Videanu: Maybe someone wants to sell it for pittanceFormer Economy minister Adriean Videanu said for Mediafax that there is no justification to declare Hidroelectrica insolvent, and this is either a flawed management decision, or a hint that someone wants to sell the company “for pittance.” According to Videanu, in 2010 Hidroelectrica achieved the biggest profit in history – over EUR 100 M – and in 2011 it paid the state the highest dividends in the history of Hidroelectrica.

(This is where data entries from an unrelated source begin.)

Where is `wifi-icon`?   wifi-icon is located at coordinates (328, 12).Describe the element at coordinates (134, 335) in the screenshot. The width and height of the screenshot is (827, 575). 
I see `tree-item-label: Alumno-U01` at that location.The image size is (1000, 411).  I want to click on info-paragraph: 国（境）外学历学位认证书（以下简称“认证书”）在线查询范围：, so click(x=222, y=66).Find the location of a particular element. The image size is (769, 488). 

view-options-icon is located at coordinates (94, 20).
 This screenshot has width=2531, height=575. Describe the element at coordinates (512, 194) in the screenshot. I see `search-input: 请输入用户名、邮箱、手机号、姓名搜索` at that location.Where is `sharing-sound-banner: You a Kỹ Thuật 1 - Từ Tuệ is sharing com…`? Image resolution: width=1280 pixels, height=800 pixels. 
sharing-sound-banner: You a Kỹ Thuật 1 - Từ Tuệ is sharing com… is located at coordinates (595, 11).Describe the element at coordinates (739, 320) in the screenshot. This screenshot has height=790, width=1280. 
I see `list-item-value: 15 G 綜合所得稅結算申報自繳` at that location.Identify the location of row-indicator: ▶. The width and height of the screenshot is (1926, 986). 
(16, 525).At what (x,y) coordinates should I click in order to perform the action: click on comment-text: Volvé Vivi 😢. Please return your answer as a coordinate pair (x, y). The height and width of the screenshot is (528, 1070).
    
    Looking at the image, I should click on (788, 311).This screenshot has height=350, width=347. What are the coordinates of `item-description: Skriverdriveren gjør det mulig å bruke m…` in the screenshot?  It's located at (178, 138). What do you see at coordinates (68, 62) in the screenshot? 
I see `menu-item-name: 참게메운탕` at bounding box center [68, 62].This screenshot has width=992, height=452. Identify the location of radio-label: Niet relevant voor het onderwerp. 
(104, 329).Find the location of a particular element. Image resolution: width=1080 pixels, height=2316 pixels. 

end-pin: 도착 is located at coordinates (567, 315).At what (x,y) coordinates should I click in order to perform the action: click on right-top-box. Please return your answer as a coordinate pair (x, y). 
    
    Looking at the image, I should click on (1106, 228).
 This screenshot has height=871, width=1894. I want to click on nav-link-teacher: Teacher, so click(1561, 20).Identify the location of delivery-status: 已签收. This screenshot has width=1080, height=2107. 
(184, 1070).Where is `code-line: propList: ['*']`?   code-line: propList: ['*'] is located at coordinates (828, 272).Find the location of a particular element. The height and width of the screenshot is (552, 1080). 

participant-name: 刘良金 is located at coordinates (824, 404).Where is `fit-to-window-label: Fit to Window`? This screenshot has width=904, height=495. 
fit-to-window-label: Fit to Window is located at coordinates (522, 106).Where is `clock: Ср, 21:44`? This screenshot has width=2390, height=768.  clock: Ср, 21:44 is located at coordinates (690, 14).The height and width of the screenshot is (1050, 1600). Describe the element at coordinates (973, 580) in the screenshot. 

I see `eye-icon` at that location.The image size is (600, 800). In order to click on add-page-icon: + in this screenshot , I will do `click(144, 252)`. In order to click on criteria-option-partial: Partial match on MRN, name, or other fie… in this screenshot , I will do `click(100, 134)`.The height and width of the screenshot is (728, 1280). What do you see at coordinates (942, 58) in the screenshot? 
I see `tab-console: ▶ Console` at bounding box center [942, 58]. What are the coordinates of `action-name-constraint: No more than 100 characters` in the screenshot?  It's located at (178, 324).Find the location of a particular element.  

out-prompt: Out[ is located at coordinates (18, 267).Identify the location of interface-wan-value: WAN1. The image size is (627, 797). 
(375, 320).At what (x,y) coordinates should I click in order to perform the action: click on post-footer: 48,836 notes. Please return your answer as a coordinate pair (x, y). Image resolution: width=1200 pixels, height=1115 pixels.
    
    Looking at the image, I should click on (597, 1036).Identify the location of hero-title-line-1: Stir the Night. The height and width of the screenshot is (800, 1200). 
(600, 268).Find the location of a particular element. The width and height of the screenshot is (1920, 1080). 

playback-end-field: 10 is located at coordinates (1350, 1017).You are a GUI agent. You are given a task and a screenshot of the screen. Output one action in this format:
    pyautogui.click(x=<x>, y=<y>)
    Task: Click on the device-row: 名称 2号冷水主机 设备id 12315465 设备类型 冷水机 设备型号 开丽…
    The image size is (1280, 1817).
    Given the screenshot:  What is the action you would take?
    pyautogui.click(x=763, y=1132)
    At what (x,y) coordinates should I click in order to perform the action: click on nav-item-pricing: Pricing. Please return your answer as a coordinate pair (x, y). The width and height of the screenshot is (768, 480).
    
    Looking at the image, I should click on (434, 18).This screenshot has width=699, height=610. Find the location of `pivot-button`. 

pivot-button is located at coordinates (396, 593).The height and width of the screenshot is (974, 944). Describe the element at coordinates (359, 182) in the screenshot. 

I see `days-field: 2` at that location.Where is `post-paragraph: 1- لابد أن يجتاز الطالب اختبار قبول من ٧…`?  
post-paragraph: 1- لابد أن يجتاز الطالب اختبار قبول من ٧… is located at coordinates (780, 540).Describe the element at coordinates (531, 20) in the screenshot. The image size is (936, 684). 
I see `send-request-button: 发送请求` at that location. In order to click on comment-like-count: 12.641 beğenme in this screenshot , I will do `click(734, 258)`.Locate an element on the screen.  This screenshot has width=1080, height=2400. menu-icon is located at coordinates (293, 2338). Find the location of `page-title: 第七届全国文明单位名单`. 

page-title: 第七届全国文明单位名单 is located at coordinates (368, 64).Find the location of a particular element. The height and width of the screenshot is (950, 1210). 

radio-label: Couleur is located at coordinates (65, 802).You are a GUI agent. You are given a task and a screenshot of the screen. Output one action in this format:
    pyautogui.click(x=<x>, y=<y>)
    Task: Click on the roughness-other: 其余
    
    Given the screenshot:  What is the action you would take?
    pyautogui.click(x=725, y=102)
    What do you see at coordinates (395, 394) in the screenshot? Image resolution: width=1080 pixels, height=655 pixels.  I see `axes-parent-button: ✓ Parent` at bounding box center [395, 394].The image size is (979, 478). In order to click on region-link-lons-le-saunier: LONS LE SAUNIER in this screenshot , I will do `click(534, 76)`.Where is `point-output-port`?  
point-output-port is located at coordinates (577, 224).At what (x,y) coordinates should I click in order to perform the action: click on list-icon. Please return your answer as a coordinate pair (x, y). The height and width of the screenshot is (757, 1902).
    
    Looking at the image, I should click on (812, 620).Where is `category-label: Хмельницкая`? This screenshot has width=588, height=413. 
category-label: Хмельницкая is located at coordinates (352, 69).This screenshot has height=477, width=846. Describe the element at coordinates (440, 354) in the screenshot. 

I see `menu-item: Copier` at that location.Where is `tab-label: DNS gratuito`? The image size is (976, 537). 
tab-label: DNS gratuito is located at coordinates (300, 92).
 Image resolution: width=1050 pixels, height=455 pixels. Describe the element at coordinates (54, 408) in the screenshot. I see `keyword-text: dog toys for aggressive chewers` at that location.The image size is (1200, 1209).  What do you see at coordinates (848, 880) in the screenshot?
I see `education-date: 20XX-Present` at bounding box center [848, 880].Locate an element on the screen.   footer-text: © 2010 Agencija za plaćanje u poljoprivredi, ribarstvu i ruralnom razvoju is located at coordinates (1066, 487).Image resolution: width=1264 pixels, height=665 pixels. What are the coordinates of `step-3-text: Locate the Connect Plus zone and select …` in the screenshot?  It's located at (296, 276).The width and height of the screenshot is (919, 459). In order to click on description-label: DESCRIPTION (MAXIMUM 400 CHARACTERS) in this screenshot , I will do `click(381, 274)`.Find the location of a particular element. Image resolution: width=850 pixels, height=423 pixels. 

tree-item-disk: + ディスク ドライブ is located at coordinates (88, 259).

Ilie Serbanescu: Insolvency means company is sold to foreign companies
The insolvency motion filed by Hidroelectrica is, in the opinion of economic analyst Ilie Serbanescu, a way of selling the company to foreign operators. ‘The insolvency of Hidroelectrica is the expression of disaster in this country. If the most profitable company files for insolvency as long as it is a monopoly and has so far been stripped by foreigners and Romanians alike, that can only be the expression of the current disaster in Romania. This sort of situation doesn’t even exist in Greece. It’s just a way of robbing the company, of giving it away to foreign companies. Insolvency means the company cannot pay its creditors, who will take it and sell it to foreign operators,’ Ilie Serbanescu told Agerpres, quoted by Money.ro. Solicitor Gheorghe Piperea says the first consequence of the insolvency case is the appointment of a special administrator by the shareholders, replacing the company board of directors and manager. Another consequence of opening insolvency proceedings is that all agreements concluded by Hidroelectrica three years ago, including those with the so-called smart guys, on June 20 will be hit by the presumption of fraud and therefore cancelled rather than rescinded, Piperea also explained. Insolvency, on the other hand, is not going to affect power supply, expert Ionut Purica notes. The Competition Council has recently opened an investigation trying to see if some of the Hidroelectrica clients had made agreements on charging the same energy prices. Hidroelectrica posted EUR 1.41 M net profit and EUR 714 M turnover last year. A week ago, on June 6, OPSPI head Remus Vulpescu was telling a press conference that the price hikes in Hidroelectrica’s bilateral supply agreements negotiated so far with the beneficiaries were too small and so were the reductions in the quantity supplied. He also noted that none of the beneficiaries consented to reducing the term of the agreement. On June 6, Stefan Gheorghe replaced Dragos Zachia as general manager of Hidroelectrica, with a limited term.Premier Victor Ponta on June 7 set up an interministerial committee whose job was to look into the economic and financial situation of Hidroelectrica Bucharest electricity producer subordinated to the Ministry of Economy and to generate measures designed to improve the company performance, according to the text of the PM’s decision.